ABOUT THIS TASK =
Starting from the line that contains "The height and", reproduce each line exactly through the end of the material, and include no other lines.

SUPPLIED DATA =
========================================

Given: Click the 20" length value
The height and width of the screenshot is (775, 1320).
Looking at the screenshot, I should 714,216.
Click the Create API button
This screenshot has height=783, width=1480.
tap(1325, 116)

========================================

ANSWER TO THIS TASK =
The height and width of the screenshot is (775, 1320).
Looking at the screenshot, I should 714,216.
Click the Create API button
This screenshot has height=783, width=1480.
tap(1325, 116)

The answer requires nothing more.